Please write out all the data exactly as shown.
-- Material provided follows --
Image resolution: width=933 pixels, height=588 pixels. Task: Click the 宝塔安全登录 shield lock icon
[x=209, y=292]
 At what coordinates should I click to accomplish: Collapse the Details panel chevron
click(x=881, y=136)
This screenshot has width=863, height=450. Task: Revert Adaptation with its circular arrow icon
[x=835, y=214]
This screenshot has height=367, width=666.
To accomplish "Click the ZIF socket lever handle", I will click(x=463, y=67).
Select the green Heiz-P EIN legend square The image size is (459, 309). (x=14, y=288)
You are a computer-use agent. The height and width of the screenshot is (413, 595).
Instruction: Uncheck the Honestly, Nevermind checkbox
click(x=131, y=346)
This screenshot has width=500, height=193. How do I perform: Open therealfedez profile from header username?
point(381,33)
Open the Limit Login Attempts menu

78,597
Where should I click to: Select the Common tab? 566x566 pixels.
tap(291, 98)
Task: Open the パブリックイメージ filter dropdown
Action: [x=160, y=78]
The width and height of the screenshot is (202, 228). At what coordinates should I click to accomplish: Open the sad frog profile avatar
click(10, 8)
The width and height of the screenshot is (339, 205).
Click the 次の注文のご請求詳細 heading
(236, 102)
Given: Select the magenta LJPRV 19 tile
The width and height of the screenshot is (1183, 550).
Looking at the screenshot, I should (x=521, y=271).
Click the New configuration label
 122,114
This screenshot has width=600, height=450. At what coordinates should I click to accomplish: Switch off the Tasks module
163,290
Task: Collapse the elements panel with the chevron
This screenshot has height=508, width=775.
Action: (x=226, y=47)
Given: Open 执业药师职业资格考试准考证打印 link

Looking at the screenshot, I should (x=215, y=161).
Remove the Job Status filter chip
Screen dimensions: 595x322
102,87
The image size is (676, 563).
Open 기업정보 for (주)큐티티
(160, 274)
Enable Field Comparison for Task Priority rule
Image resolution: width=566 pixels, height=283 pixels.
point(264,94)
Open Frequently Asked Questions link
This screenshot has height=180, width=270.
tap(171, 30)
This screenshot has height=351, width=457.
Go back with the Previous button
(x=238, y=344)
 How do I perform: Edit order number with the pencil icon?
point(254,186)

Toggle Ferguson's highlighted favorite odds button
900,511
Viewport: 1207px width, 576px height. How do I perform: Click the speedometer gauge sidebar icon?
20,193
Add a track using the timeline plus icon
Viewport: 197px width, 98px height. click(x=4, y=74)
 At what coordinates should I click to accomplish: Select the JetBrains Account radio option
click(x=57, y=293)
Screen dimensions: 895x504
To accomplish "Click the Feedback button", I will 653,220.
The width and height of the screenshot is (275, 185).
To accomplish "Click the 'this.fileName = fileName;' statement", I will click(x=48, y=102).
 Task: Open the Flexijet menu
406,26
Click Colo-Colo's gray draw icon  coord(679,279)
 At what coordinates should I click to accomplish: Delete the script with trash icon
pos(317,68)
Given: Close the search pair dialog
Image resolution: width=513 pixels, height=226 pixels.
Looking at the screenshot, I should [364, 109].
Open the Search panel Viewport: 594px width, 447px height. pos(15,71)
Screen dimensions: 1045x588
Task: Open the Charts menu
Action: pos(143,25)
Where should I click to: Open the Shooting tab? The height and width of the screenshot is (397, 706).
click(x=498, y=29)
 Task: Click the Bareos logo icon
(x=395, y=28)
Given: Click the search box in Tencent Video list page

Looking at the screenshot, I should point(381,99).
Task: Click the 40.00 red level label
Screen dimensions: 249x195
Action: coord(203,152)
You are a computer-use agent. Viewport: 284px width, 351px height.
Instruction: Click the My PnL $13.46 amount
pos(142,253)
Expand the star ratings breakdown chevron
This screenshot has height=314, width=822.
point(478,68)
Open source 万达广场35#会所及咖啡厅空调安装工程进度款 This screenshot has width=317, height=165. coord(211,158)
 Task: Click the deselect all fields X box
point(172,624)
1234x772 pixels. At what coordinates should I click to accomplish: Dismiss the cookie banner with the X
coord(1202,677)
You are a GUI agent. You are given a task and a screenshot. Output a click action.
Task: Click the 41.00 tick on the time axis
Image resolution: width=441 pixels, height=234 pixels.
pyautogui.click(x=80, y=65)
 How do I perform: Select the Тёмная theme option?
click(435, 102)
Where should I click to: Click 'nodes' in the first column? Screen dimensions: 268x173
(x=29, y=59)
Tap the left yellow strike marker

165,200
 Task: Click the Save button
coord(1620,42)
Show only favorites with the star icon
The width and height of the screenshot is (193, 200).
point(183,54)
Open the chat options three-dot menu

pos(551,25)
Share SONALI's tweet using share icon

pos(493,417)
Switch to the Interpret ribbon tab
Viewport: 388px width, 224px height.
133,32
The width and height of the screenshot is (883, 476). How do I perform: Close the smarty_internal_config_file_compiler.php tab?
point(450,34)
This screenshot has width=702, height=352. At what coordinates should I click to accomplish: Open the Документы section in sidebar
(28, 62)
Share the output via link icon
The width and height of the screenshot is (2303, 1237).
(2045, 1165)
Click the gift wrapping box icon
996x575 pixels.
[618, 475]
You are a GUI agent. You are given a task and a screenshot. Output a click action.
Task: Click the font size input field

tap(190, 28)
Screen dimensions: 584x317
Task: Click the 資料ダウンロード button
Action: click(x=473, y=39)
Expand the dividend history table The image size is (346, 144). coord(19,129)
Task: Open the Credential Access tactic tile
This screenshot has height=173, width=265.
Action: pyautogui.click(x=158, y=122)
-- Material provided concluded --
Final answer:
Image resolution: width=933 pixels, height=588 pixels. Task: Click the 宝塔安全登录 shield lock icon
[x=209, y=292]
 At what coordinates should I click to accomplish: Collapse the Details panel chevron
click(x=881, y=136)
This screenshot has width=863, height=450. Task: Revert Adaptation with its circular arrow icon
[x=835, y=214]
This screenshot has height=367, width=666.
To accomplish "Click the ZIF socket lever handle", I will click(x=463, y=67).
Select the green Heiz-P EIN legend square The image size is (459, 309). (x=14, y=288)
You are a computer-use agent. The height and width of the screenshot is (413, 595).
Instruction: Uncheck the Honestly, Nevermind checkbox
click(x=131, y=346)
This screenshot has width=500, height=193. How do I perform: Open therealfedez profile from header username?
point(381,33)
Open the Limit Login Attempts menu

78,597
Where should I click to: Select the Common tab? 566x566 pixels.
tap(291, 98)
Task: Open the パブリックイメージ filter dropdown
Action: [x=160, y=78]
The width and height of the screenshot is (202, 228). At what coordinates should I click to accomplish: Open the sad frog profile avatar
click(10, 8)
The width and height of the screenshot is (339, 205).
Click the 次の注文のご請求詳細 heading
(236, 102)
Given: Select the magenta LJPRV 19 tile
The width and height of the screenshot is (1183, 550).
Looking at the screenshot, I should (x=521, y=271).
Click the New configuration label
 122,114
This screenshot has width=600, height=450. At what coordinates should I click to accomplish: Switch off the Tasks module
163,290
Task: Collapse the elements panel with the chevron
This screenshot has height=508, width=775.
Action: (x=226, y=47)
Given: Open 执业药师职业资格考试准考证打印 link

Looking at the screenshot, I should (x=215, y=161).
Remove the Job Status filter chip
Screen dimensions: 595x322
102,87
The image size is (676, 563).
Open 기업정보 for (주)큐티티
(160, 274)
Enable Field Comparison for Task Priority rule
Image resolution: width=566 pixels, height=283 pixels.
point(264,94)
Open Frequently Asked Questions link
This screenshot has height=180, width=270.
tap(171, 30)
This screenshot has height=351, width=457.
Go back with the Previous button
(x=238, y=344)
 How do I perform: Edit order number with the pencil icon?
point(254,186)

Toggle Ferguson's highlighted favorite odds button
900,511
Viewport: 1207px width, 576px height. How do I perform: Click the speedometer gauge sidebar icon?
20,193
Add a track using the timeline plus icon
Viewport: 197px width, 98px height. click(x=4, y=74)
 At what coordinates should I click to accomplish: Select the JetBrains Account radio option
click(x=57, y=293)
Screen dimensions: 895x504
To accomplish "Click the Feedback button", I will 653,220.
The width and height of the screenshot is (275, 185).
To accomplish "Click the 'this.fileName = fileName;' statement", I will click(x=48, y=102).
 Task: Open the Flexijet menu
406,26
Click Colo-Colo's gray draw icon  coord(679,279)
 At what coordinates should I click to accomplish: Delete the script with trash icon
pos(317,68)
Given: Close the search pair dialog
Image resolution: width=513 pixels, height=226 pixels.
Looking at the screenshot, I should [364, 109].
Open the Search panel Viewport: 594px width, 447px height. pos(15,71)
Screen dimensions: 1045x588
Task: Open the Charts menu
Action: pos(143,25)
Where should I click to: Open the Shooting tab? The height and width of the screenshot is (397, 706).
click(x=498, y=29)
 Task: Click the Bareos logo icon
(x=395, y=28)
Given: Click the search box in Tencent Video list page

Looking at the screenshot, I should point(381,99).
Task: Click the 40.00 red level label
Screen dimensions: 249x195
Action: coord(203,152)
You are a computer-use agent. Viewport: 284px width, 351px height.
Instruction: Click the My PnL $13.46 amount
pos(142,253)
Expand the star ratings breakdown chevron
This screenshot has height=314, width=822.
point(478,68)
Open source 万达广场35#会所及咖啡厅空调安装工程进度款 This screenshot has width=317, height=165. coord(211,158)
 Task: Click the deselect all fields X box
point(172,624)
1234x772 pixels. At what coordinates should I click to accomplish: Dismiss the cookie banner with the X
coord(1202,677)
You are a GUI agent. You are given a task and a screenshot. Output a click action.
Task: Click the 41.00 tick on the time axis
Image resolution: width=441 pixels, height=234 pixels.
pyautogui.click(x=80, y=65)
 How do I perform: Select the Тёмная theme option?
click(435, 102)
Where should I click to: Click 'nodes' in the first column? Screen dimensions: 268x173
(x=29, y=59)
Tap the left yellow strike marker

165,200
 Task: Click the Save button
coord(1620,42)
Show only favorites with the star icon
The width and height of the screenshot is (193, 200).
point(183,54)
Open the chat options three-dot menu

pos(551,25)
Share SONALI's tweet using share icon

pos(493,417)
Switch to the Interpret ribbon tab
Viewport: 388px width, 224px height.
133,32
The width and height of the screenshot is (883, 476). How do I perform: Close the smarty_internal_config_file_compiler.php tab?
point(450,34)
This screenshot has width=702, height=352. At what coordinates should I click to accomplish: Open the Документы section in sidebar
(28, 62)
Share the output via link icon
The width and height of the screenshot is (2303, 1237).
(2045, 1165)
Click the gift wrapping box icon
996x575 pixels.
[618, 475]
You are a GUI agent. You are given a task and a screenshot. Output a click action.
Task: Click the font size input field

tap(190, 28)
Screen dimensions: 584x317
Task: Click the 資料ダウンロード button
Action: click(x=473, y=39)
Expand the dividend history table The image size is (346, 144). coord(19,129)
Task: Open the Credential Access tactic tile
This screenshot has height=173, width=265.
Action: pyautogui.click(x=158, y=122)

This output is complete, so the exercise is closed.